## Trecho do documento
════
Para Lira Neto, cuja mãe é 'getulista de carteirinha', político ainda divide opiniões porque 'fez bem e mal ao país'

Afirmação do jornalista sobre pioneirismo de pesquisa para o livro faz professor gaúcho chamá-lo de "picareta"

DE SÃO PAULO

Coincidentemente batizada com o mesmo nome da mulher de Getúlio Vargas, Darcy, a mãe de Lira Neto, ainda é, aos 84 anos, "uma getulista muito ferrenha".

Quando o jornalista anunciou que escreveria uma biografia do político, dona Darcy lhe disse: "Não vá falar mal do meu velhinho".

O episódio é revelador do campo minado que enfrenta quem se arrisca a esquadrinhar a vida e o legado do político mais controverso da história brasileira, protagonista ao mesmo tempo de governos ditatoriais e de conquistas trabalhistas e sociais.

"Getúlio Vargas é fascinante justo pela impossibilidade de classificá-lo de forma única, por seu potencial de ambivalência. Fez muito bem e muito mal ao país, e sua herança continua a dividir opiniões", diz o biógrafo.

Antes mesmo de ser lançado, o próprio trabalho de Lira já provocou controvérsia.

Getúlio foi acusado por adversários, notadamente Carlos Lacerda, de participação em ao menos dois assassinatos, um aos 15 anos (de um estudante, numa briga em Ouro Preto), outro quando já era político (de um índio no RS).

Nos dois casos, Getúlio era inocente -no segundo o condenado era um homônimo.
════
## Instruções a seguir
Transcreva da matéria sobre a biografia de Getúlio Vargas o trecho que vai de "O episódio é" até "índio no RS).", inclusive.

## Seção de dados
════
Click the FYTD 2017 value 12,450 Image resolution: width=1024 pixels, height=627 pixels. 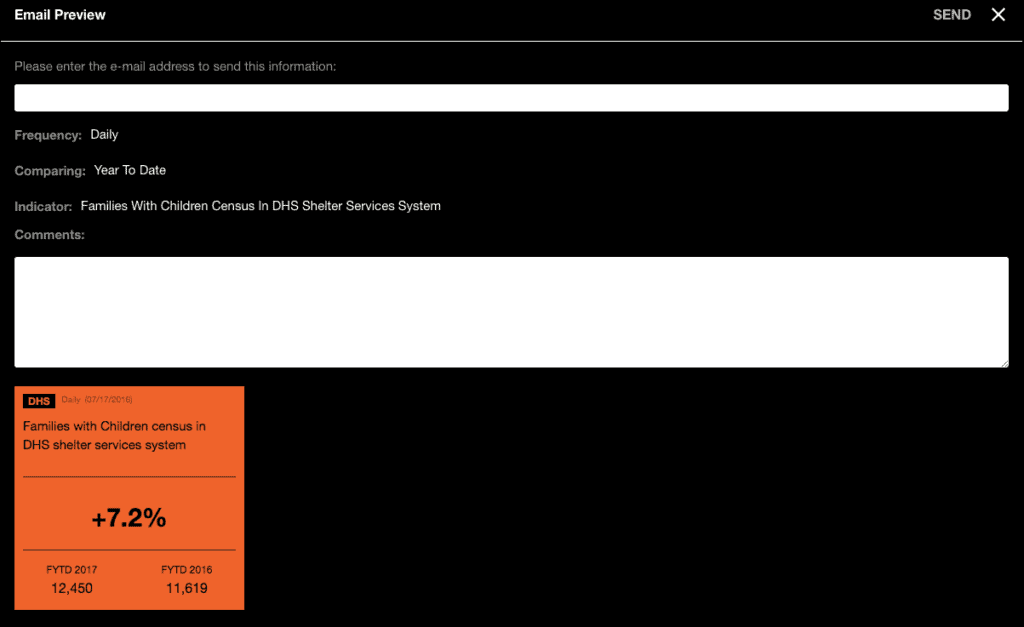(71, 588)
════
## Resolução do problema
O episódio é revelador do campo minado que enfrenta quem se arrisca a esquadrinhar a vida e o legado do político mais controverso da história brasileira, protagonista ao mesmo tempo de governos ditatoriais e de conquistas trabalhistas e sociais.

"Getúlio Vargas é fascinante justo pela impossibilidade de classificá-lo de forma única, por seu potencial de ambivalência. Fez muito bem e muito mal ao país, e sua herança continua a dividir opiniões", diz o biógrafo.

Antes mesmo de ser lançado, o próprio trabalho de Lira já provocou controvérsia.

Getúlio foi acusado por adversários, notadamente Carlos Lacerda, de participação em ao menos dois assassinatos, um aos 15 anos (de um estudante, numa briga em Ouro Preto), outro quando já era político (de um índio no RS).